The Minnesota Department of Natural Resources hopes once again this year to purchase 5,000 to 6,000 acres for the protection of water and wildlife.
In keeping with the public lands approach of Commissioner Tom Landwehr, the focus will be on prairie. Streams, rivers, lakes and groundwater in Minnesota's farm belt will benefit along with pollinators, songbirds, waterfowl, fish and other aquatic life. The ring-necked pheasant, a vital species in the state's outdoors heritage, also benefits.
But in an interview last week previewing DNR objectives for 2018, Landwehr said Minnesota's pheasant range undoubtedly is sliding backward, contrary to the state's 3-year-old plan to revive it. The biggest hope for a turnaround is revitalization of the Conservation Reserve Program (CRP) in the 2018 federal Farm Bill, he said.
"It's just so critically important," Landwehr said. "If no CRP, our best days are behind us."
The year ahead includes other major agenda items for Landwehr in his eighth and possibly final year as the chief steward of Minnesota's fish and wildlife, parks and trails, forests and minerals. There's a pitched environmental fight over the DNR's potential permitting of the proposed PolyMet copper-nickel mine near Babbit; a major funding request at the Legislature to address tons of deferred maintenance on the DNR's statewide assets; a feud with the Board of Animal Health regarding chronic wasting disease (CWD) protections for deer; and an upcoming external review of the DNR's walleye management on Mille Lacs.

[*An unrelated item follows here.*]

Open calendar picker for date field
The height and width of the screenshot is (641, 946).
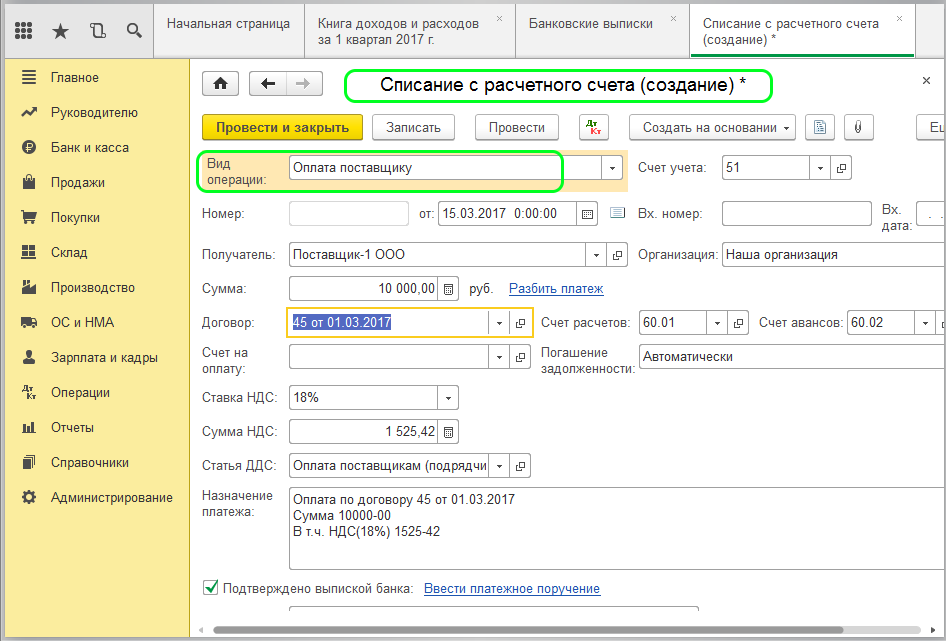[588, 213]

Landwehr touches on issues facing his agency, as he sees them, in the year ahead:
Pheasant outlook
When Minnesota had 1.83 million acres of CRP in 2007, hunters harvested 655,443 roosters. Times were good and "we didn't realize it could come to an end."
In 2016, with barely a million acres set aside in the program, the ringneck harvest was well under 200,000 birds — a 70 percent decline. Now, the state's CRP collective is around 500,000 acres, dwindling by the day and removing pheasant habitat at every turn.